Appealing once again to the international popularity of the Mardi Gras celebrations, The Wild Magnolias released All On a Mardi Gras Day. The song opens with Indian rhythms and a call-back of “all on a Mardi Gras Day” in response to largely unintelligible lyrics from which things like “second line” and “the Wild Magnolias” can be discerned, if you care to listen. The Indian tradition transcends the need for specific meanings, and pure musical expressions like “ho-na-nae” or “joc-a-mo-fee-nah-nae” say about as much about the tradition as needs to be said.

The Meters – Cissy Strut

Art Neville formed The Meters in the mid-1960s after spending some years as a soloist. Unlike many of his contemporary New Orleans-based musicians his band eschewed the traditional brass and woodwind instruments for the more modern sounds that could be produced by a combination of keyboard, electric- and bass-guitar and a full drumkit. An even bigger leap from the sounds of the city was the fact that they recorded music that wasn’t explicitly based in any of the city’s traditions. Nonetheless they were quintessentially New Orleans, and acted as Allen Toussaint’s house-band for a stint in the mid-’60s.

They released Cissy Strut in 1969, two years before funk music reached its popular peak with Isaac Hayes’ Theme from Shaft, but it contained many of the musical textures that suddenly became popular upon that track’s release. Cissy Strut is an instrumental piece but again it doesn’t pull any large solos or thematic breaks like the instrumental music of The Red Hot Peppers or The Hot Seven. It has more in common with Ray Charles’ recording of One Mint Julep than anything from its own city, which shows that New Orleans music was starting to open up to the influence of the world outside around this time.

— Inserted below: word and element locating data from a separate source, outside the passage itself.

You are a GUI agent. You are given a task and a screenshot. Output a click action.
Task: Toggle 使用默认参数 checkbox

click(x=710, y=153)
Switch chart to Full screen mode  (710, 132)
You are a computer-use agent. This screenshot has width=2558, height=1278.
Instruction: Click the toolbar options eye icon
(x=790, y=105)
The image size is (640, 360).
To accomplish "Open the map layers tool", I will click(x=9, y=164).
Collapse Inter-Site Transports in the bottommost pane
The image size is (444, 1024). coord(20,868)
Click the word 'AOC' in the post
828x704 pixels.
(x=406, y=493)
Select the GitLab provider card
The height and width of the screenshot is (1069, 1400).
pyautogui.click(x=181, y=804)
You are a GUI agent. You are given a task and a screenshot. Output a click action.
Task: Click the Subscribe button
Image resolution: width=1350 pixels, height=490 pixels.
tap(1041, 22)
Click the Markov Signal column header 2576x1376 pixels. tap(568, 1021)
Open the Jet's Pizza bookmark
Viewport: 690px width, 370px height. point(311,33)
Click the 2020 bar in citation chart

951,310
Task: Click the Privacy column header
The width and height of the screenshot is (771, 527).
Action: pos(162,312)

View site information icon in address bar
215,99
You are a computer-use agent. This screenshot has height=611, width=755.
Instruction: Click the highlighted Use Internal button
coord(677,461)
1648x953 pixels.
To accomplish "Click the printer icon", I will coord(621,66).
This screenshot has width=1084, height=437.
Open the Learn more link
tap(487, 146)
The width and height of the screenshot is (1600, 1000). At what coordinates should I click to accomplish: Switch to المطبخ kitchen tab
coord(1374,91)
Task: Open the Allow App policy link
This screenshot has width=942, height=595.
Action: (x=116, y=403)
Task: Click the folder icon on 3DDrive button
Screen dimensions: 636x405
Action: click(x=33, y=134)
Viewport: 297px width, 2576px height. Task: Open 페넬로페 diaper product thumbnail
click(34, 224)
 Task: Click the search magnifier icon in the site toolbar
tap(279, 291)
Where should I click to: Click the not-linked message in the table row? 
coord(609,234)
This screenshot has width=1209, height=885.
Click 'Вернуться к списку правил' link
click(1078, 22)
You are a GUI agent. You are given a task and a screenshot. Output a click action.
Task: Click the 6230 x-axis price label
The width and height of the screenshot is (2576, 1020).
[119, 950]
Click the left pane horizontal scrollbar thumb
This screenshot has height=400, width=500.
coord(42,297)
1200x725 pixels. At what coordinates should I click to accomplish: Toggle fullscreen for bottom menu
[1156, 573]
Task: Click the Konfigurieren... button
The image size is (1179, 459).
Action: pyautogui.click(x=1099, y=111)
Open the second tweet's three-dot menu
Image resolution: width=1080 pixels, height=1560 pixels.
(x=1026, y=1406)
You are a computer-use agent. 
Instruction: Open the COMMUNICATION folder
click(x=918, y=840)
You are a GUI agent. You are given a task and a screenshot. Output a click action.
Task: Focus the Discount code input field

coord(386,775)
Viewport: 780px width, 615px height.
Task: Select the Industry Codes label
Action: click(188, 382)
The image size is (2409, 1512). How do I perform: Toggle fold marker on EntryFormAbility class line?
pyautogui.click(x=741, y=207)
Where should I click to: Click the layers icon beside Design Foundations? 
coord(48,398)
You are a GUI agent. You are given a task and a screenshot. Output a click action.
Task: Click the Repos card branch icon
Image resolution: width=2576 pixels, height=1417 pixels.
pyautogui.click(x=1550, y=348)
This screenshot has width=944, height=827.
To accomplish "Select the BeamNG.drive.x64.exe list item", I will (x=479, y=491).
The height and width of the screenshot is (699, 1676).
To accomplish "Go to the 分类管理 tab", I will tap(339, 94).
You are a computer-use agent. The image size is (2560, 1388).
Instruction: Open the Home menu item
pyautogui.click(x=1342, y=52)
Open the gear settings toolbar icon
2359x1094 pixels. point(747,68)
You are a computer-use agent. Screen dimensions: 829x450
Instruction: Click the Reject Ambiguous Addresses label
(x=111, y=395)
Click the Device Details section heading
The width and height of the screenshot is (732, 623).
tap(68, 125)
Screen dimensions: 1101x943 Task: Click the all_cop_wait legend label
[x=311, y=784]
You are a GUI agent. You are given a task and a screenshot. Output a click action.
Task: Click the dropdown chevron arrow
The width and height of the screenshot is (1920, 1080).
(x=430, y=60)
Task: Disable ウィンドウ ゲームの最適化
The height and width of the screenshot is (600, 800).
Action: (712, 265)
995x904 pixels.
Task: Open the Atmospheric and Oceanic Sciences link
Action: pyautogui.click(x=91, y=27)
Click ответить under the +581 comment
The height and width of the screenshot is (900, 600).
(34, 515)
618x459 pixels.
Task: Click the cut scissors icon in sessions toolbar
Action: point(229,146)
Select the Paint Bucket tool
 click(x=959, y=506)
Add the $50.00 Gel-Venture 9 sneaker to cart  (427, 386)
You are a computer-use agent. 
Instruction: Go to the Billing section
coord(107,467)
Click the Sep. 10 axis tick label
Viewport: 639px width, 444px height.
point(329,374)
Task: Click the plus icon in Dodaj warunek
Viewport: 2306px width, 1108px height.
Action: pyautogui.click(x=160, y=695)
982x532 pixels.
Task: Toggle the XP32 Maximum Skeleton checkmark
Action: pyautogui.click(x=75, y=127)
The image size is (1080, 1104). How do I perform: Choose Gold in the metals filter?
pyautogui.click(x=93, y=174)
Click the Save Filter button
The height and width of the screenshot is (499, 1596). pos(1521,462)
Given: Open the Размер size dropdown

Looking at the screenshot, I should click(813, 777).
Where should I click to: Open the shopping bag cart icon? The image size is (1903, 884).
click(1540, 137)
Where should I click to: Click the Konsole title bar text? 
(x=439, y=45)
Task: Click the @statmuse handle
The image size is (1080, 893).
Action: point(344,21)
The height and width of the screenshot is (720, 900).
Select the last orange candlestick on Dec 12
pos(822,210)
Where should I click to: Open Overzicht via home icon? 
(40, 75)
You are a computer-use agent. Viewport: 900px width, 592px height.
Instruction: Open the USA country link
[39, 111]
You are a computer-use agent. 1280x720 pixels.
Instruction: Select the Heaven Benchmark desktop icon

As well as touring with The Rolling Stones in the 1970s the group produced several albums of note, including 1974’s ‘Rejuvenation’. Art Neville left the group and went on to form another highly successful soul group in the form of The Neville Brothers. But The Meters continue to exist under the name of The Funky Meters and in October this year the original group was nominated for entry into the Rock and Roll Hall of Fame.

Irma Thomas – In Between Tears

Marvin Gaye’s ‘What’s Going On’ has historically been credited with taking soul music to the streets, talking about issues that dealt with the day-to-day experiences of everyday black Americans. In this vein came Sly & The Family Stone’s something-of-a-response album ‘There’s A Riot Goin’ On’, Curtis Mayfield’s ‘Superfly’ and Stevie Wonder’s ‘Songs in the Key of Life’. The plight of black women went largely unsung in these years, until Irma Thomas released her album ‘In Between Tears’.

By the age of nineteen Irma Thomas had already been married twice and had four children. By the time it became acceptable for soul singers to talk about real life she had lived enough of it for a career’s worth of albums. The 1973 album ‘In Between Tears’ features nine songs of torment and woe at the hands of deadbeat men who cheat, stay out all night and have other women and children to take care of. What could have been a dreary subject matter is given a sublime treatment through a wonderful early-70’s Motown-style production, where strings and brass hum over electric guitars and drums.

Despite being a contemporary of Aretha Franklin and Etta James, Thomas never had any sort of success to rival theirs. Even today her music goes largely unappraised despite its self-evident brilliance. In 2007 her album ‘After the Rain’ was awarded the Grammy for Best Contemporary Blues Album, a small bit of recognition for a singer whose name is unjustly kept out of the annals of soul music history.

Allen Toussaint – Southern Nights

If Dr. John’s is the presence you hear on nearly every piece of music to come out of New Orleans since the late-’60s then Allen Toussaint is the guy whose presence you aren’t acutely aware of. If he wasn’t writing songs for other singers then chances are he was working out arrangements or production styles for artists from New Orleans and beyond. He produced Labelle’s hit Lady Marmalade, he arranged the horns on several of The Band’s albums including ‘The Last Waltz’, and has worked with acts from his hometown such as Dr. John and The Meters as well as international stars like Paul McCartney and Elvis Costello.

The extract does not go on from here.